The 300-plus supporters of the so-called Priests' Initiative have had
enough of what they call the church's "delaying" tactics, and they are
advocating pushing ahead with policies that openly defy current
practices.
These include letting non-ordained people lead religious
services and deliver sermons; making communion available to divorced
people who have remarried; allowing women to become priests and to take
on important positions in the hierarchy; and letting priests carry out
pastoral functions even if, in defiance of church rules, they have a
wife and family.
Cardinal Christoph Schönborn, Vienna's Archbishop and head of the
Austrian Bishops' Conference, has threatened the rebels with
excommunication.
Incidentally, those involved in the initiative are not
only low-profile members of the clergy.
Indeed, it is being led by
Helmut Schüller — who was for many years vicar general of the
archdiocese of Vienna and director of Caritas — and the cathedral pastor
in the Carinthian diocese of Gurk.
The issues that supporters of the initiative want addressed may be
revolutionary, but they are by no means new: they constitute basic
questions that have been around for a long time but have never been
addressed by church officials.
The initiative's supporters are demanding that parishes openly expose
all things forbidden by the church hierarchy, thus putting a stop to
hypocrisy and allowing authenticity of belief and community life to
emerge.
The appeal for "more honesty" made to the world's youth by Pope
Benedict XVI in Madrid last week left a sour taste in many mouths in
Austria, where some say that honesty is a quality the church hierarchy
has more of a tendency to punish than reward.

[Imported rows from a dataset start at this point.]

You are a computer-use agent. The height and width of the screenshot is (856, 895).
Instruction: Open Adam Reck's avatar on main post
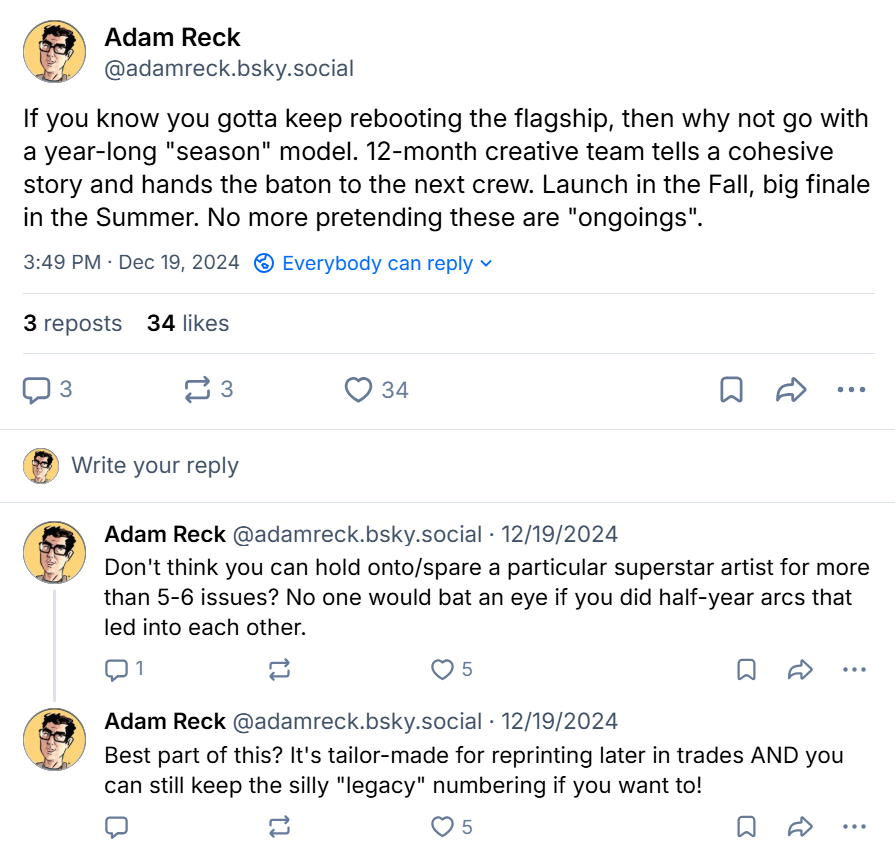(55, 52)
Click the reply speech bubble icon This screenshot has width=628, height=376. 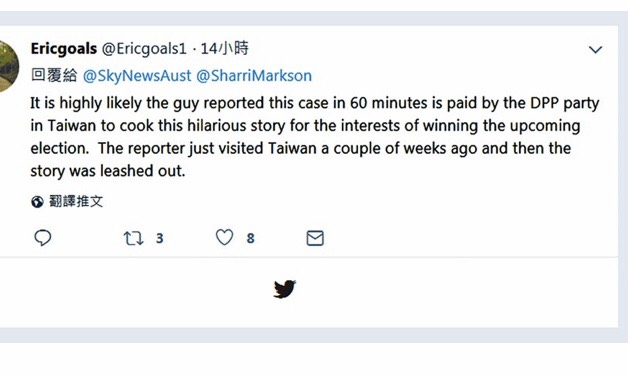coord(42,238)
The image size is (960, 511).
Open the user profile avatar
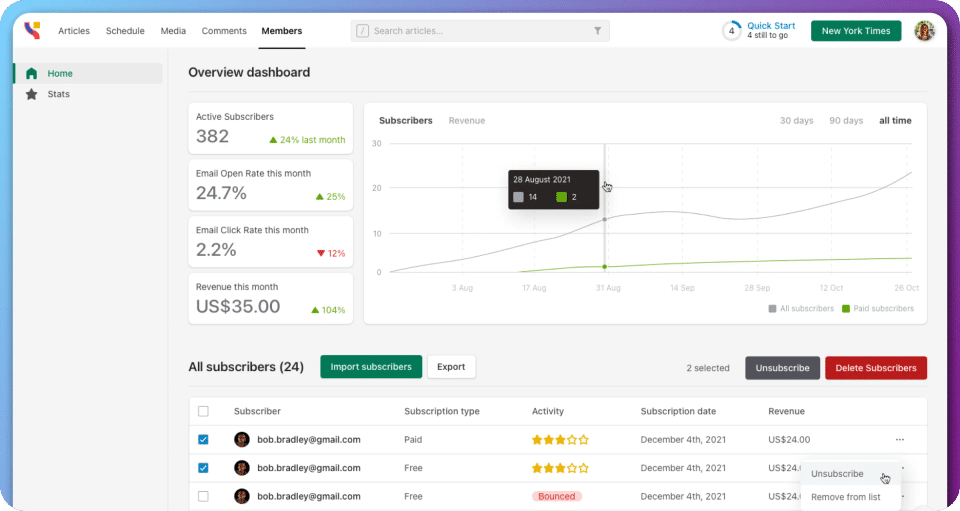pyautogui.click(x=925, y=31)
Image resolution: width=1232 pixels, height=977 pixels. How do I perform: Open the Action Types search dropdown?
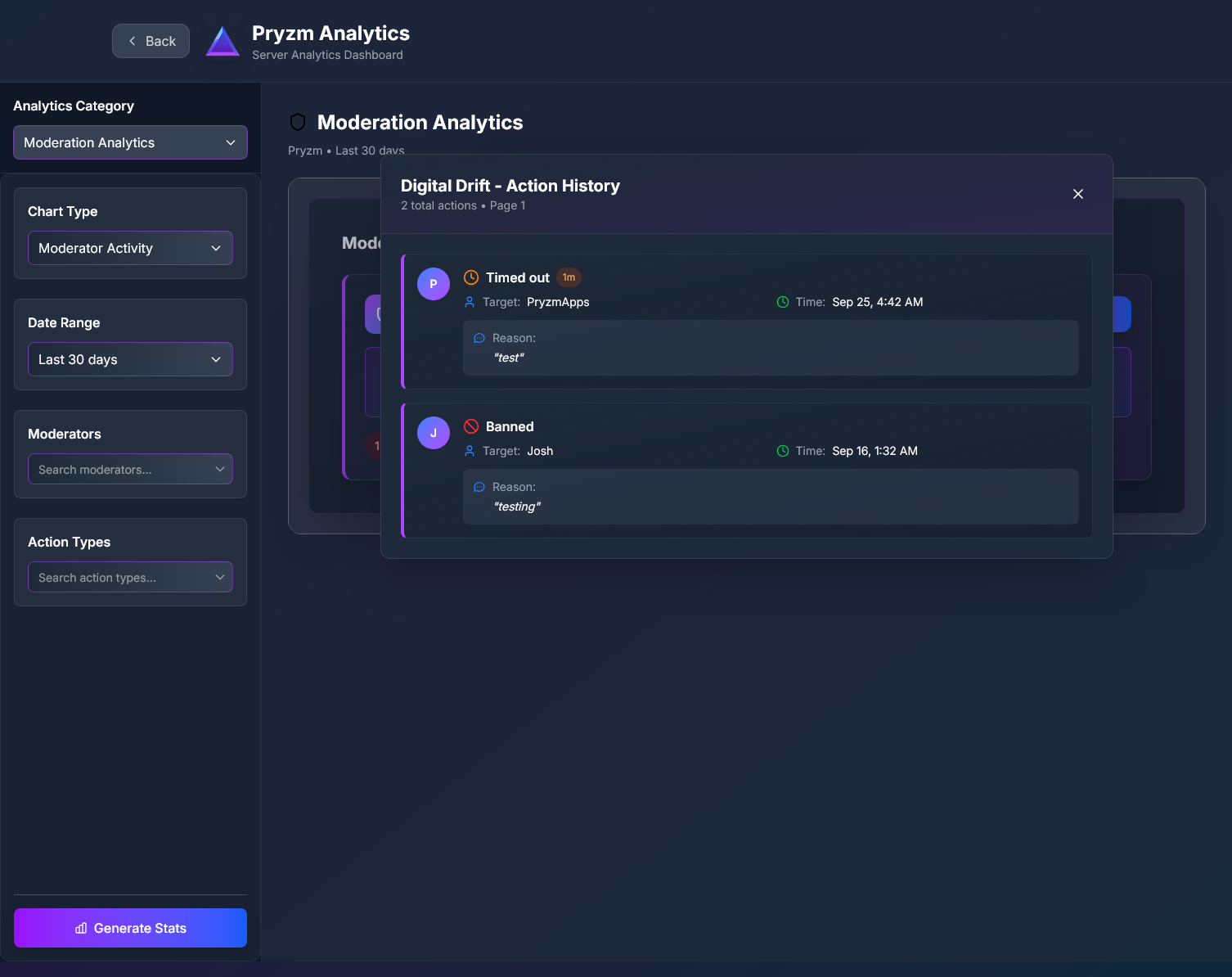click(130, 577)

Open Pressure and Disobedience
Particularly affected are some 700 members of an association called
Priester ohne Amt (Priests Without a Job) who wish in vain to practice
their ministry because they have a wife and children and stand by them.

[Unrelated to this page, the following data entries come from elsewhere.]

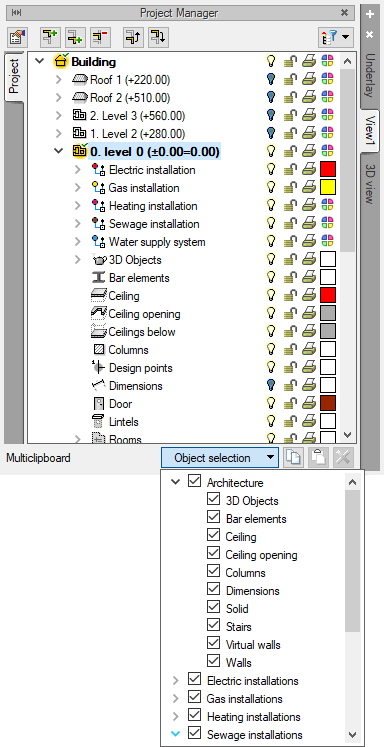
Task: Expand the Electric installation tree node
Action: tap(78, 170)
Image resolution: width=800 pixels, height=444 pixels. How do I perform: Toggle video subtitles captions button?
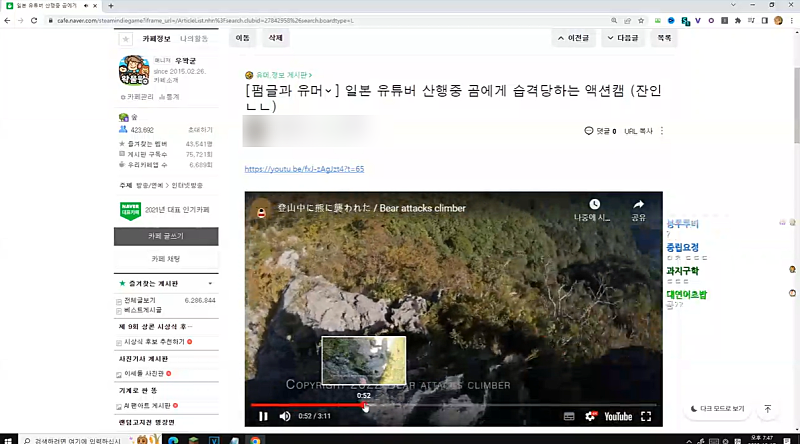point(569,416)
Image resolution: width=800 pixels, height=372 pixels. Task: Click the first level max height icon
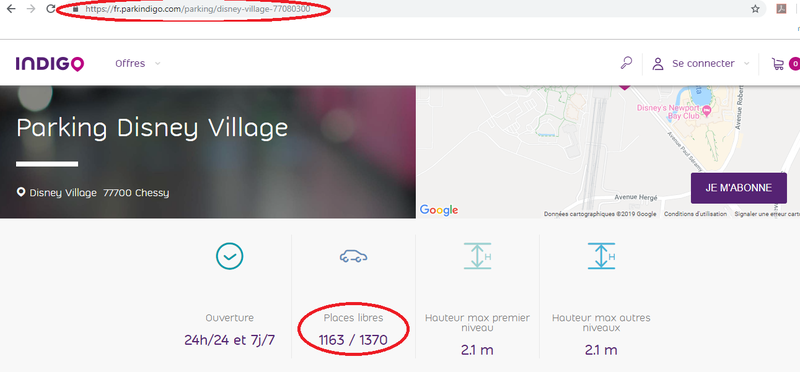(477, 256)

Priests who break ties with loved ones, on the other hand, are allowed
to continue working.
According to the initiative's founder Schüller, only openly disobedient
priests and pressure from both priests and laity can force the hierarchy
to budge.
Although the problems have been out there for decades, he
says, the church keeps putting off doing anything about them. Schönborn
stated that the critics would have to "give some thought to their path
in the church" or face unavoidable consequences.
On the other hand,
Anton Zulehner, a priest who is one of the most respected pastoral
theologians in Austria, believes that this time the church is not going
to get away with diversionary tactics.
Twenty years ago, Austria, nominally at least, was 85% Catholic. Today,
in the city of Vienna, Catholics account for less than half the
population while rural parishes are melting away.
Various scandals have
rocked the Catholic Church in Austria, among them child-abuse charges
against former Vienna Archbishop Hans-Hermann Groër and the nomination
of a series of reactionary priests to the rank of bishop.